Он впервые понял, каким жестким может « быть ее взгляд. — Нет.
— Нет?
— Нет.
— Но я ведь… Я ведь, если ты помнишь, сделал тебе предложение. И готов повторить это предложение сейчас. Да что там… Я готов повторять это предложение сто раз. Тысячу раз. Каждую секунду.
— Предложение… — Помолчала, разглядывая стол. Подняла глаза. —Миша, давай не будем о предложениях. О предложениях. О любви. И о прочем в таком роде. Я тебя люблю. Да, люблю. Ну и что?
— Как — что? Я ведь тебя тоже люблю. Разве этого недостаточно?
— Нет. — Повторив, почти крикнула: — Нет! Я не хочу, чтоб все было… Чтоб все было так. Не хочу! Понимаешь, не хочу!
— Но… как «так»?
— Так! — усмехнулась. — Так, так, так! А ты будто не понимаешь как? Не понимаешь, да?
Нет, сейчас он уже примерно понимал, что она имеет в виду. И все же сказал неопределенно:
— Ну… может, я не все понимаю. Объясни.
— Объясни… Миш, но я ведь не слепая. Да, я бросила Щукинку[Щукинка (разг.) — театральное училище в Москве.]. Бросила все. Закрыв глаза, кинулась за тобой. Как в омут. Потому что сказала, один раз в жизни позволила себе сказать: а катись оно все! Знаю, что нельзя, знаю, что там что-то не то, что нечисто, — но плевать! Пойду за ним! Поплыву, не сопротивляясь, а там будь что будет! Поплыву, потому что мне с ним хорошо! Поплыву, потому что он… он такой! Высокий, смелый, красивый, умный, верный! Да еще к тому же богатый! Я не сопротивлялась, понимаешь? Не знаю уж как, умышленно, неумышленно, но не сопротивлялась! А сейчас, вот сейчас, когда я смотрю на тебя, когда знаю все… все, что с тобой и с нами было, вот сейчас… вот сейчас я знаю точно: нужно сопротивляться! Нужно, нужно! Понимаешь, нужно! И я буду сопротивляться! Буду! Хоть ты тысячу раз сделаешь мне предложение! И я тысячу раз буду тебя любить! — Хлопнула ладонью по столу. — Я буду сопротивляться, слышишь меня? Буду! Буду!
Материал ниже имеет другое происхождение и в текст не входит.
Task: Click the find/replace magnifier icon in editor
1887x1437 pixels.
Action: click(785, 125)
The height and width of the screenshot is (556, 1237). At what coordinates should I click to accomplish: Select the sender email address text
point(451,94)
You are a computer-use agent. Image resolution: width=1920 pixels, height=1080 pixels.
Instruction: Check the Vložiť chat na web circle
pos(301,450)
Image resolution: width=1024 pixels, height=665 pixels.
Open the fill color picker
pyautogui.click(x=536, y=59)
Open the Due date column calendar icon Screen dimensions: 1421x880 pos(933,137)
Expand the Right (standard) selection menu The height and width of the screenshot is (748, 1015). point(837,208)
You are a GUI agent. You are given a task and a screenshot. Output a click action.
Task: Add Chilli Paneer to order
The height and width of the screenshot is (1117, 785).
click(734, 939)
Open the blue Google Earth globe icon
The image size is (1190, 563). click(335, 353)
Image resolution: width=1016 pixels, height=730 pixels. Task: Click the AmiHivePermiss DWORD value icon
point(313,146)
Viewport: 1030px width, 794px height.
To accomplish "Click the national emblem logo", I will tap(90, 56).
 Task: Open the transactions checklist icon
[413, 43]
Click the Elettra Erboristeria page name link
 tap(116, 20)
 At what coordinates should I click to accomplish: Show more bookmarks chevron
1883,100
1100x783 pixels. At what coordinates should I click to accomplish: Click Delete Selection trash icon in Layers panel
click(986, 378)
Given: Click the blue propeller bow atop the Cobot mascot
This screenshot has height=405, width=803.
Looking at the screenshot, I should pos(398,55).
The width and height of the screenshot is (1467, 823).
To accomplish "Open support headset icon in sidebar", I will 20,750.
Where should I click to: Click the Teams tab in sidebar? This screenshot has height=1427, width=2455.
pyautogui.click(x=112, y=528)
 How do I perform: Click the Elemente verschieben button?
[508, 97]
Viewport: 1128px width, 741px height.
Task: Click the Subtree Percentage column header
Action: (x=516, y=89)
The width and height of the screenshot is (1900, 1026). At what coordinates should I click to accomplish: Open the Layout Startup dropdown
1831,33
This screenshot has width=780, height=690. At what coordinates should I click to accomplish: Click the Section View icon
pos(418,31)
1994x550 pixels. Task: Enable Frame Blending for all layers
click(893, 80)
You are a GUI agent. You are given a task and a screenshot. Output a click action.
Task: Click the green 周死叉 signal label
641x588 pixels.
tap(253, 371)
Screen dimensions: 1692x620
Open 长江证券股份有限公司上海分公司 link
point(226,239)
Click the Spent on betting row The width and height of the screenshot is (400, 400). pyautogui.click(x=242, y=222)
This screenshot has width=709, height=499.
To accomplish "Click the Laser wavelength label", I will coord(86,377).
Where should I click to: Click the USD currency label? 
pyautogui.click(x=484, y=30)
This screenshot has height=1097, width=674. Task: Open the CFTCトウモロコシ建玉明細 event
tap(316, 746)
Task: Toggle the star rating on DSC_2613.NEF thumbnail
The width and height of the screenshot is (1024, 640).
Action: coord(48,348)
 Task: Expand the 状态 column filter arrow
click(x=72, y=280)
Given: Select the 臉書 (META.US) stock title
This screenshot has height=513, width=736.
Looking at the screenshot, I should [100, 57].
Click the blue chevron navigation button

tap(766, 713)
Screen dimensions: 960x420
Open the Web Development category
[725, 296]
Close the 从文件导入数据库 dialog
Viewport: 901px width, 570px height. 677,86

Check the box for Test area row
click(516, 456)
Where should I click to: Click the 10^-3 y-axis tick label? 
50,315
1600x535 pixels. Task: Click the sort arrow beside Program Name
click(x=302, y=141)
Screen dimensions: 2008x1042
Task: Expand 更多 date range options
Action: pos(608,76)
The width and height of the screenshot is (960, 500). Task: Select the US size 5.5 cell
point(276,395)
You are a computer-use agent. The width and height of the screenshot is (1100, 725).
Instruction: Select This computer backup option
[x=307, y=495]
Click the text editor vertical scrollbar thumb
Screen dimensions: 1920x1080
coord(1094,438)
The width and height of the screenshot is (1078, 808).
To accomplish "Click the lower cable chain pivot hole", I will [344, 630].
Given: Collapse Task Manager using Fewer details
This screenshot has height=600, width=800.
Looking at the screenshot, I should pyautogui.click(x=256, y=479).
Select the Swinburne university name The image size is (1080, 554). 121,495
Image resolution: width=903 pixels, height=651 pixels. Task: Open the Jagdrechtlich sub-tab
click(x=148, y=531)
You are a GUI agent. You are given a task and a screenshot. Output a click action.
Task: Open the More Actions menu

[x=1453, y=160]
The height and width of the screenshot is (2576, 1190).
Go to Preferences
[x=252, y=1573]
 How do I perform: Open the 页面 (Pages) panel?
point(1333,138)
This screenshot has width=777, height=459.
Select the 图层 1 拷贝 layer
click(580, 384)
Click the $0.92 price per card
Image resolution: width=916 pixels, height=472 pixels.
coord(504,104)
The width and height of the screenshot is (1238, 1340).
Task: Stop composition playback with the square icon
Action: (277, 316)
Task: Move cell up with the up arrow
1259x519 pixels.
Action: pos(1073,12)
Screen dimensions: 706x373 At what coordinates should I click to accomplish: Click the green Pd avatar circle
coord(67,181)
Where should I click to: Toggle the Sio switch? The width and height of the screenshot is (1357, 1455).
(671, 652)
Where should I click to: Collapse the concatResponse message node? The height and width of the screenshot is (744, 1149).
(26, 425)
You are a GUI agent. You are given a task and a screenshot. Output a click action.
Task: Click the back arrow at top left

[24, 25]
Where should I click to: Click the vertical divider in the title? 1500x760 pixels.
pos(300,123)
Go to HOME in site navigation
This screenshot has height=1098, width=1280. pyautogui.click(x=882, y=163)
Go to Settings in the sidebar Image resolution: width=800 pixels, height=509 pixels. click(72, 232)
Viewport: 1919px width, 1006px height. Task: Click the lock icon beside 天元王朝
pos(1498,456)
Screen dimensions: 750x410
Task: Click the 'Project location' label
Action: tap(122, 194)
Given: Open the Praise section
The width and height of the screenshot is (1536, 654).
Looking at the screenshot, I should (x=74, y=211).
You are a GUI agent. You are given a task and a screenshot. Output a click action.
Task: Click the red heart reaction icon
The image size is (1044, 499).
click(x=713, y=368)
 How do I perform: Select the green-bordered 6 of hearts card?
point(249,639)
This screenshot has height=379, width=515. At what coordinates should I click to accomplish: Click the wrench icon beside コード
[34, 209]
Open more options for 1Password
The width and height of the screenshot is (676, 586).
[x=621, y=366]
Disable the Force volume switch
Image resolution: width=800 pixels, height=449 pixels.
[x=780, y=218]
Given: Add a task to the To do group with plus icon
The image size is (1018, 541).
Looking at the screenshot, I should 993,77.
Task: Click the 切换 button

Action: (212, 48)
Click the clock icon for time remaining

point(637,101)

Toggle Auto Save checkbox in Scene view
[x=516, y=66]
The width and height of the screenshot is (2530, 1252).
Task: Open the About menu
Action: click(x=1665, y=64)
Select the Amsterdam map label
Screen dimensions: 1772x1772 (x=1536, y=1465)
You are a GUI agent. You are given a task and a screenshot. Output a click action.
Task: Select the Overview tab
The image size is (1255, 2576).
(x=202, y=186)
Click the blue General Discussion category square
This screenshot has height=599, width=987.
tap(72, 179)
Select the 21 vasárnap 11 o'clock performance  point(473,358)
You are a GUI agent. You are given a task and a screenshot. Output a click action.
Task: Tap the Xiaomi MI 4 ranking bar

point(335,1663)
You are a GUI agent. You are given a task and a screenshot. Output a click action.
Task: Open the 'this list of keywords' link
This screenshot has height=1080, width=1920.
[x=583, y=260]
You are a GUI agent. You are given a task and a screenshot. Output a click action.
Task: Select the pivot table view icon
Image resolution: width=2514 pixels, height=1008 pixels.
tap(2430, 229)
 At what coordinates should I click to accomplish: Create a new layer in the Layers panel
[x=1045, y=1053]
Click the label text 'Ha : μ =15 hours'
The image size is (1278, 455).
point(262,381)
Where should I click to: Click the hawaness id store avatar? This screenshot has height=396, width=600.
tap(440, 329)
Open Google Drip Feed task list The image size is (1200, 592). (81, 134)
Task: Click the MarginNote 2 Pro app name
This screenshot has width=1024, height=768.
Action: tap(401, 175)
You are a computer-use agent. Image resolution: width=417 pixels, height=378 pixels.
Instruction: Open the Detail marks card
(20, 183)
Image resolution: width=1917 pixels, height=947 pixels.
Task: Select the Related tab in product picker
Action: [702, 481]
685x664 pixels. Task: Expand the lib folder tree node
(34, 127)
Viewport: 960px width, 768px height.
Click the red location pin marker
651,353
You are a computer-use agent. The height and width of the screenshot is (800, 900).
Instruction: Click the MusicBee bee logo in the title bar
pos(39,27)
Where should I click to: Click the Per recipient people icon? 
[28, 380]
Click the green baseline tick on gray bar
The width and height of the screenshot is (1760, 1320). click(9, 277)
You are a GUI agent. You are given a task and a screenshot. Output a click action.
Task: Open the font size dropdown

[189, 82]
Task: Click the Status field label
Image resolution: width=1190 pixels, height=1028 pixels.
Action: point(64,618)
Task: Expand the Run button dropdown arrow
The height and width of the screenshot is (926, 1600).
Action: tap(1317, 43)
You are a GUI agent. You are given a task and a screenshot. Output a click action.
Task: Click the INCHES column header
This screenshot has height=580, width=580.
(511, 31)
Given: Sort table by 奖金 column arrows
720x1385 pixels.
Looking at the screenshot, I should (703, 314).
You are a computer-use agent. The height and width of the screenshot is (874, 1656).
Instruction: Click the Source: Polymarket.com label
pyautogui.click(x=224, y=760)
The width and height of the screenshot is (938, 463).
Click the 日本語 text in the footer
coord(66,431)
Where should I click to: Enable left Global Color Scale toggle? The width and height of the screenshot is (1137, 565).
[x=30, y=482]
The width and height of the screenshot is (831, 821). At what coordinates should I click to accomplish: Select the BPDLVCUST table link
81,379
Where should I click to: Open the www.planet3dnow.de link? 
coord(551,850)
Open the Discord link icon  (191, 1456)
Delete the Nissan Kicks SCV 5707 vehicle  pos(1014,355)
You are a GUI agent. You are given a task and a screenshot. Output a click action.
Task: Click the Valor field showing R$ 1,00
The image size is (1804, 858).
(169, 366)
В ее глазах было столько гнева, что он испугался. Он ждал, когда этот гнев погаснет. Он должен был, не мог не погаснуть. И гнев действительно погас. Опустив глаза, она стала рассматривать стол. Делала она это так, будто ей было совершенно безразлично, сидит он рядом с ней или нет. Весь вид ее говорил: ответа от него она не ждет. Она лишь рассматривала свои ладони, положенные на стол внешней стороной вверх. Вот подчеркнуто бесстрастно погладила одну из рук пальцами. Непонятно почему, но это движение показалось ему невыносимым.